Ogrodzili cały blok. Przełomowe orzeczenie niemieckiego sądu
W czasie pandemii kwarantanną objęto cały blok mieszkalny w niemieckiej Getyndze. Wszyscy mieszkańcy nie mogli wychodzić na zewnątrz. Teraz wygrali przed niemieckim sądem.
02.12.2023 | aktual.: 02.12.2023 08:04
Objęcie kwarantanną i ogrodzenie podczas pandemii koronawirusa całego bloku mieszkalnego było niezgodne z prawem - czytamy w orzeczeniu opublikowanym w piątek przez sąd administracyjny w Getyndze w środkowych Niemczech. Sąd uwzględnił tym samym skargę złożoną przez czteroosobową rodzinę, mieszkającą w budynku.
W czerwcu 2020 roku, z powodu wysokiej liczby zakażeń koronawirusem SARS-Cov2 wśród mieszkańców budynku, władze Getyngi objęły tygodniową kwarantanną cały blok zamieszkany przez 700 osób.
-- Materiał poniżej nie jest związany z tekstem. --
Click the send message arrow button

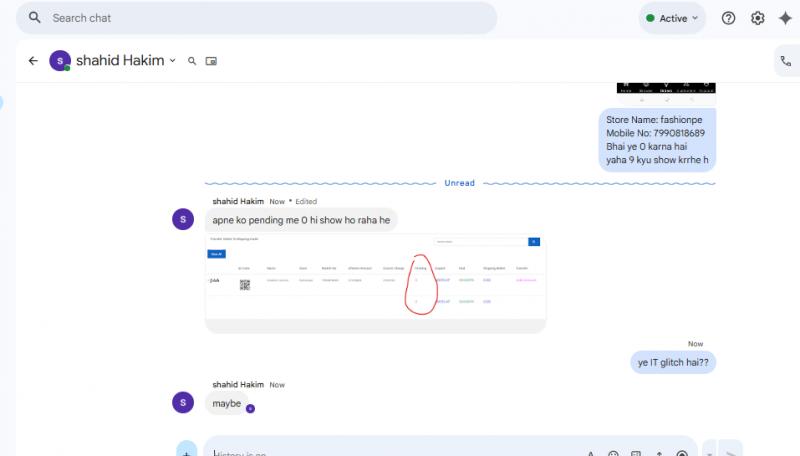click(730, 451)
Mieszkańcy nie mogli go opuszczać, a osoby postronne nie mogły do niego wchodzić.
Dodatkowo miasto postawiło wokół budynku prowizoryczne ogrodzenie, którego pilnowała policja. Zadbano jednocześnie o mobilne centrum zaopatrzenia w najpotrzebniejsze artykuły oraz centrum medyczne.
Dalsza część artykułu pod materiałem wideo
Starcia z policją
W czasie tygodniowej kwarantanny mieszkańcy próbowali jednak wydostać się poza ogrodzony teren, dochodziło do starć z policją. Kilku policjantów zostało rannych.
Rodzina, która skierowała sprawę do sądu, sama nie była zakażona koronawirusem i uznała, że władze miasta dopuściły się naruszenia prawa do wolności i prawa do wolnego rozwoju osobowości.
Miasto przekroczyło uprawnienia
Sąd administracyjny w Getyndze podzielił tę argumentację i stwierdził, że budowa ogrodzenia i jego policyjny nadzór były nielegalne i stanowiły naruszenia praw mieszkańców, bo tego typu środków nie przewidywała pandemiczna ustawa o ochronie przed infekcjami.
Jak podano, mieszkańcy nie powinni byli zostać zmuszeni do pozostawania w mieszkaniach, ani nie powinno się im zabraniać opuszczania budynku. Zresztą podjęcie tak rygorystycznych kroków mógłby nakazać tylko sąd.
- Orzeczenie nie będzie miało żadnych natychmiastowych skutków - powiedział rzecznik sądu. Ale będzie punktem odniesienia dla podobnych spraw w przyszłości. Orzeczenie może też być podstawą dla ewentualnych roszczeń odszkodowawczych.